Much has been written and many brilliant (and not so brilliant) things have been said about Jerzy Grotowski since the 1960s, however, a decade after his death, theatre scholarship has yet to account for the full impact of his legacy. While “poor theatre,” “holy actor,” and “total act” made it into the theatre’s vernacular, few can recognize much less relate notions such as “theatre of sources,” “objective drama,” or “art as vehicle” to contemporary practice, or understand Grotowski’s post-presentational work (1969–1999) as nascent stages of ongoing research in and through performance. Charmed or puzzled, the generation directly influenced by Grotowski often proved unable to get past the power of his myth or apprehend his uncompromising and tireless investigation. Therefore, paradoxically, understanding Grotowski’s project as a whole may become a task passed on to those who have not seen the work, or at any rate to those able to demythologize Grotowski without degrading him. Grotowski himself would respect a thought that embraces his vocabulary without being crippled by it, one capable of “a high-level betrayal” towards him.1

Among the recent wave of “kiss-and-tell” testimonials published on Grotowski in Poland by some of those formerly close to him,2 Guślarz i eremita by Grzegorz Ziółkowski seems at first an exception. The author belongs to a younger generation of Polish scholars and artists who, despite never having worked with Grotowski or met him personally, publicly position themselves as bearers of his legacy, and consequently disseminate their own expropriation of the man and his project. “Can this man be someone close to us? To those who never saw him and never [End Page 183] received his charm? Who never worshipped him like a god? Who never were nor are his pupils?” asks Ziółkowski in the introduction by quoting Grotowski’s remarks on behalf of his own adopted artistic father, Juliusz Osterwa (9). Grotowski’s answer was affirmative both in verbal declaration and in his work, which, like Osterwa’s, functioned as a laboratory. Therefore the question is not “if” Grotowski can be close to us, but rather, “how”? What does it mean for us today to be close to Grotowski? What can we learn about him from the work continued at the Workcenter of Jerzy Grotowski and Thomas Richards?

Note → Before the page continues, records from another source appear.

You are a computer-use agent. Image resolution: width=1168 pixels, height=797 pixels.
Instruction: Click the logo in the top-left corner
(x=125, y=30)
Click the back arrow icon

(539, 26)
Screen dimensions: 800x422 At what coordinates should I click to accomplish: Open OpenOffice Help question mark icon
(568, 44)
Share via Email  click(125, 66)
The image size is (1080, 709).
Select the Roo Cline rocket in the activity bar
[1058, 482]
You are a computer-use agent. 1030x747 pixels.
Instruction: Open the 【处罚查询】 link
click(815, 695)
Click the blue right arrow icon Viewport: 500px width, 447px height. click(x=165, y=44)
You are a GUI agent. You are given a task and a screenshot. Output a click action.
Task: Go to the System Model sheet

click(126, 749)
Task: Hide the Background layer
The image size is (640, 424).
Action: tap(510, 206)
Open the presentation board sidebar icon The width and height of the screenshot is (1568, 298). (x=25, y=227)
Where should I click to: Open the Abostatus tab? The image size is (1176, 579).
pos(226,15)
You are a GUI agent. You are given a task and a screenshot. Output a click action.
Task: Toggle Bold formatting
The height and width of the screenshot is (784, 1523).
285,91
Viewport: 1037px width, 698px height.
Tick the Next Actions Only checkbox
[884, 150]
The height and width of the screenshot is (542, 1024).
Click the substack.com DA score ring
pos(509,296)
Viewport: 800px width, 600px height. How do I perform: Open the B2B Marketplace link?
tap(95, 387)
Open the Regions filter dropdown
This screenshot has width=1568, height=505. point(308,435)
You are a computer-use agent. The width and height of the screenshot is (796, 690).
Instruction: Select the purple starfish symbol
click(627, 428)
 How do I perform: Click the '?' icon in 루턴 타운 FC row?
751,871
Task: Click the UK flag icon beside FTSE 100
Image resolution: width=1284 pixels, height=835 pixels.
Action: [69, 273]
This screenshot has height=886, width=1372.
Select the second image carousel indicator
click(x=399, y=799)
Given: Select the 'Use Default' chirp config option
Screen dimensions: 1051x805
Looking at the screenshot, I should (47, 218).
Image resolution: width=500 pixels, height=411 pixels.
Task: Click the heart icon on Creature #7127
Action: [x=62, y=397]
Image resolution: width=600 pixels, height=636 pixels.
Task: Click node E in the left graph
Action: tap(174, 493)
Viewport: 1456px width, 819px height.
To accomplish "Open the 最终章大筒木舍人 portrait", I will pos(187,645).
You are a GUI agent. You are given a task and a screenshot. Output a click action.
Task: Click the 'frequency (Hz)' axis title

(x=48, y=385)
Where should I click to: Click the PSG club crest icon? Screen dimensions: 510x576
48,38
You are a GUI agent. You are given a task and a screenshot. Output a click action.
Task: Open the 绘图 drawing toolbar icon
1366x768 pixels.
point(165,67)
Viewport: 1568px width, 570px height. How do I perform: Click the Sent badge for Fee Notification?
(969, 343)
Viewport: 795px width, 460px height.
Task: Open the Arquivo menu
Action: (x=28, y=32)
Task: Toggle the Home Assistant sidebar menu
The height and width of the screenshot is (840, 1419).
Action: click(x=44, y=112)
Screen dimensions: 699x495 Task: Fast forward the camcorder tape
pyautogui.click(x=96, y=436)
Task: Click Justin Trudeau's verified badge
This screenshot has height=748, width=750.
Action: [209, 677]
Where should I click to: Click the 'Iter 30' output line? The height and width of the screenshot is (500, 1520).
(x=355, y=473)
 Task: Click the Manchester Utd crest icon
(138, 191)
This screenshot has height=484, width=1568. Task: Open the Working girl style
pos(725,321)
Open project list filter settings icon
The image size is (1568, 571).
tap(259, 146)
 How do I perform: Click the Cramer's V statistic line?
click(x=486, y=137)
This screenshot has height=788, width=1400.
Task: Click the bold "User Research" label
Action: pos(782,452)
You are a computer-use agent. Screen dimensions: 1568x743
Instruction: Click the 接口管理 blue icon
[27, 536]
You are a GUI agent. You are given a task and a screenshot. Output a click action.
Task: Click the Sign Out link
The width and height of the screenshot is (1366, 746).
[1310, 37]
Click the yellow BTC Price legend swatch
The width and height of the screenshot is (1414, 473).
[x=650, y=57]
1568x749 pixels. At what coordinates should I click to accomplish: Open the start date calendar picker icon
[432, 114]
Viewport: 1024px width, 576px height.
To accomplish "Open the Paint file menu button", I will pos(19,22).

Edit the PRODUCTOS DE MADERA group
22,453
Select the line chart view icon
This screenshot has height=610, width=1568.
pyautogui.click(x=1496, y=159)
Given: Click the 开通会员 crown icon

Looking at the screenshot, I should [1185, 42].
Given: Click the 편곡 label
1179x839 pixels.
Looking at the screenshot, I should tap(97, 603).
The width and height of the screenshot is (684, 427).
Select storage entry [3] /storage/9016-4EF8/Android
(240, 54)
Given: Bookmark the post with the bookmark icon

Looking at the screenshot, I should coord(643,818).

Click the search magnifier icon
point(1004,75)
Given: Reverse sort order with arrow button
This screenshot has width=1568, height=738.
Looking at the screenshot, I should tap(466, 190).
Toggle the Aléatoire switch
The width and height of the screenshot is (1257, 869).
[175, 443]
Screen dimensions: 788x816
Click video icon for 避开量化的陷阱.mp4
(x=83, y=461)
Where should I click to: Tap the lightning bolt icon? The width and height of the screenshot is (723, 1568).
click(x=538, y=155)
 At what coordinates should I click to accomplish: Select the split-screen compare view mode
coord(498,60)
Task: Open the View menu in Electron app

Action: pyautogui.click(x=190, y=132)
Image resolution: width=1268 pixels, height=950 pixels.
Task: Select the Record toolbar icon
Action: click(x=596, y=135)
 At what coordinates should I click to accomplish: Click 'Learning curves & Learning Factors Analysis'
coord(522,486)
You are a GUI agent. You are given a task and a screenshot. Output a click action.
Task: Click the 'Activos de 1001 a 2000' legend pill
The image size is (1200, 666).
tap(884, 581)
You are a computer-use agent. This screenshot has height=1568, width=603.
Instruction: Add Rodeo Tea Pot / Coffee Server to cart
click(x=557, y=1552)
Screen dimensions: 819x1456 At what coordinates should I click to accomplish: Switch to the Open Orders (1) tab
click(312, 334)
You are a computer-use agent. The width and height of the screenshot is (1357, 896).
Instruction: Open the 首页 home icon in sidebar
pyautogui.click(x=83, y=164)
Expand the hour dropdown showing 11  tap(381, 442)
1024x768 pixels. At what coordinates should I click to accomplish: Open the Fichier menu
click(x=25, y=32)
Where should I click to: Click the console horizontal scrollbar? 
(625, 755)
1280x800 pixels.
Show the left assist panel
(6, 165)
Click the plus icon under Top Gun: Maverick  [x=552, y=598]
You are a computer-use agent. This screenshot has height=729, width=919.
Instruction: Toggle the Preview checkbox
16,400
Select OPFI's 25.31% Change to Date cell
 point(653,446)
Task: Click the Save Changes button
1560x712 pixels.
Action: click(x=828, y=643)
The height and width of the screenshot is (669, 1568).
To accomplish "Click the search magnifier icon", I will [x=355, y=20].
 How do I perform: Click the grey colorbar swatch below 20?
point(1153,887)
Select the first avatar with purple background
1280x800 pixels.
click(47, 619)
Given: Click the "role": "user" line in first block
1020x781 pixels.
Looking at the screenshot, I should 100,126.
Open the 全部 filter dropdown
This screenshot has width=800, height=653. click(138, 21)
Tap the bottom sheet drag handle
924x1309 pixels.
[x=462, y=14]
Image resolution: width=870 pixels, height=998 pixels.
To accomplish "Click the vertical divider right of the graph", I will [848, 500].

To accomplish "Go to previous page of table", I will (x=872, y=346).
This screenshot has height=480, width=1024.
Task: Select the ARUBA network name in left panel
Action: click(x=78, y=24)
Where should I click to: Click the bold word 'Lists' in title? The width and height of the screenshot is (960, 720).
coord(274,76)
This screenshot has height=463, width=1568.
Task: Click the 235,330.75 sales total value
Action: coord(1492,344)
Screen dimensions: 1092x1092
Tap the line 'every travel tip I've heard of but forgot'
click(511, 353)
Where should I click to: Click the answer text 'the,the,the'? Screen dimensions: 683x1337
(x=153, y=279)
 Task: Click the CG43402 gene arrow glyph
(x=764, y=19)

Ziółkowski wrote and published Guślarz i eremita during his tenure as the director of the Grotowski Institute (2005–2009).3 One of the pivotal publications foregrounding the UNESCO Year of Grotowski in Poland, Guślarz i eremita deals with Grotowski’s last project based in Poland, Theatre of Sources, and the Objective Drama and Art as vehicle projects based in Irvine, California, and in Pontedera, Italy, respectively. Lacking direct experience with Grotowski, Ziółkowski reaches out to a vast assortment of Polish and international material, from well-known to obscure, with a particular focus on two pivotal lecture series given by Grotowski: at La Sapienza, the University of Rome (1982) and at the Collège de France (1997–1998), of which the former remains published only in fragments in Italian, and the latter exclusively as an audio recording in French (per Grotowski’s wish). Due to limited access to these and other sources, and more importantly, due to the fact that the period in focus is among the least known, Guślarz i eremita has the potential to have a formidable influence on Grotowski scholarship in Poland, and thus requires careful analysis.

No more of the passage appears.